Granting him a larger role than what he has in the books was definitely a form of fan service but for once it was the good kind of fan service.

I guess they arguably did that for the Hound as well although we don't know what his final arc will be in the books because fat man won't ever write them.

GaussianCopula
Jun 5, 2011
Jews fleeing the Holocaust are not in any way comparable to North Africans, who don't flee genocide but want to enjoy the social welfare systems of Northern Europe.

lezard_valeth posted:

- He has escalated the social ladder without ever overreaching and ending up getting killed and knowing when to fold it. In this respect he succeeded where LF and Pycelle failed.

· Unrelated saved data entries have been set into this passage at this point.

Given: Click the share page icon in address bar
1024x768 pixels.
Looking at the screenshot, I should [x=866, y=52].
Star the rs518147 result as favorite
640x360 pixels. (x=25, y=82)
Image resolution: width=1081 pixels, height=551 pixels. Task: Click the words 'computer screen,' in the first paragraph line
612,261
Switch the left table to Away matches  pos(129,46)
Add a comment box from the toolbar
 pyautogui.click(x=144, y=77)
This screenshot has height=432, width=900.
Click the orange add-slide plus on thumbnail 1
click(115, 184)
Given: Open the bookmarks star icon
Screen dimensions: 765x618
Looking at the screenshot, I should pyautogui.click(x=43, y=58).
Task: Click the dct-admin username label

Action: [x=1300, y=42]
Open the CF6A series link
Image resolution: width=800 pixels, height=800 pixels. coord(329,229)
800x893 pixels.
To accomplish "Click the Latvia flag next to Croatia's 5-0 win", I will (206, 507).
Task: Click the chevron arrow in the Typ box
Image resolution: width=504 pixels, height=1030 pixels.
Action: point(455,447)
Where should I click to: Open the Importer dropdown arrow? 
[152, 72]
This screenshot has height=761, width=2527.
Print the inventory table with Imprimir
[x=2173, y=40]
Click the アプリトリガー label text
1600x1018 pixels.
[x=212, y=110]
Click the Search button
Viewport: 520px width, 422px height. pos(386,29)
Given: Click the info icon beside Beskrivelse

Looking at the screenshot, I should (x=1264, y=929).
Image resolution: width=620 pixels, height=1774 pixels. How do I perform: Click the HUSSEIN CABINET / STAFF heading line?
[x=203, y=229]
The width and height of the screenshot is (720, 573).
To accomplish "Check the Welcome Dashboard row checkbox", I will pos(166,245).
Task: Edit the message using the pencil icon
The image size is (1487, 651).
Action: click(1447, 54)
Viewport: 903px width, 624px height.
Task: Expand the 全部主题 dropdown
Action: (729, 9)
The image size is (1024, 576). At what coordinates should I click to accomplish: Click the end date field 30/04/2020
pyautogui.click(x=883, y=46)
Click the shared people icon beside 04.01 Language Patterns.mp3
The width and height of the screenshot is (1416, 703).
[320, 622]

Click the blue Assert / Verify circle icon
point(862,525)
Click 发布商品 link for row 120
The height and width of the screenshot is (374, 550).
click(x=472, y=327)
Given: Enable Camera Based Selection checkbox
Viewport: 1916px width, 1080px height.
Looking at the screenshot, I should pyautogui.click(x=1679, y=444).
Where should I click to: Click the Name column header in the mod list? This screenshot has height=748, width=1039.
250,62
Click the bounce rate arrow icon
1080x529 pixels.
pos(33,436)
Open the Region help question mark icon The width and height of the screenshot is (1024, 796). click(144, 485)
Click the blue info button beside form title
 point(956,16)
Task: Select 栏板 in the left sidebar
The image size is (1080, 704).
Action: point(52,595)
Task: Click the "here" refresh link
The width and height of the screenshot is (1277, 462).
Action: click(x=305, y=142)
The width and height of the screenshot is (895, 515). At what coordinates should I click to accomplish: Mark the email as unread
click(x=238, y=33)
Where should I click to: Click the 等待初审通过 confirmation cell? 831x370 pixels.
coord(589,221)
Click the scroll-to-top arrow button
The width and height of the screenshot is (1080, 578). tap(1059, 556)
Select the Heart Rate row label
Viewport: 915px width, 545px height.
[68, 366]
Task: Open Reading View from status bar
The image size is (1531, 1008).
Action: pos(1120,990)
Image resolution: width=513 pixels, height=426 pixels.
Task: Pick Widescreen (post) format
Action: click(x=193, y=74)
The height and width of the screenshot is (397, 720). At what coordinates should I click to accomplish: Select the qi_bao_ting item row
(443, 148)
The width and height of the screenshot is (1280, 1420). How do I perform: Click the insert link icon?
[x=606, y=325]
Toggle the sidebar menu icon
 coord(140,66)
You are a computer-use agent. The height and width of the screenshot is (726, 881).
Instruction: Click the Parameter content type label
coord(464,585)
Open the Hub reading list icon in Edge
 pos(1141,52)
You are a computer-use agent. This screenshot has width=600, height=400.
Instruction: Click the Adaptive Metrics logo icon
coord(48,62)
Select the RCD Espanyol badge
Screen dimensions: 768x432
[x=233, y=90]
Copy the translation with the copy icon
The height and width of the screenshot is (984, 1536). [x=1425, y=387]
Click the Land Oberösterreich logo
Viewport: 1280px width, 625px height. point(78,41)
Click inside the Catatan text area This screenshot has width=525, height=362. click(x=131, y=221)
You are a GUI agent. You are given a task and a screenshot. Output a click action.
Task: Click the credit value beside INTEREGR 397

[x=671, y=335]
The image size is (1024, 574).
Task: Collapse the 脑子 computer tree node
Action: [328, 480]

To be fair to LF, Bronn got everything handed to him once he reached KL without really doing any work by agreeing to any deal the Lannister siblings offered him.

Groovelord Neato
Dec 6, 2014


bran is bad and shouldn't have been part of the story imo.

TeaJay
Oct 9, 2012


Tender Bender posted:

One of the best scenes in the series.

Agree, that's another one of Season 1 highlights.

quote:

Tyrion: And here we have Bronn, son of ...
Bronn: You wouldn't know him.

Cornflakes
Dec 3, 2006

Elias_Maluco posted:

Plenty of characters (some more important than him) were axed without much ceremony

But Bronn quickly became a fan favorite, so they decided to keep him around, doing stuff other characters were supposed to do

That's true, but I'm talking characters who left the show alive. The ones I can think of besides Daario:

-Salladhor
-The red priestess in Mereen
-The slaver who joked about cock merchants
-Oliver
-Meera maybe, but not if the leaked spoilers are true (and even if they aren't I think she'll be back).

Maybe I'm blanking

DrNutt posted:

My only hope is that the Daario stuff has a payoff when Euron tries to go to Essos to hire people to come fight Dany. All that time in Essos lost, like tears in the rain.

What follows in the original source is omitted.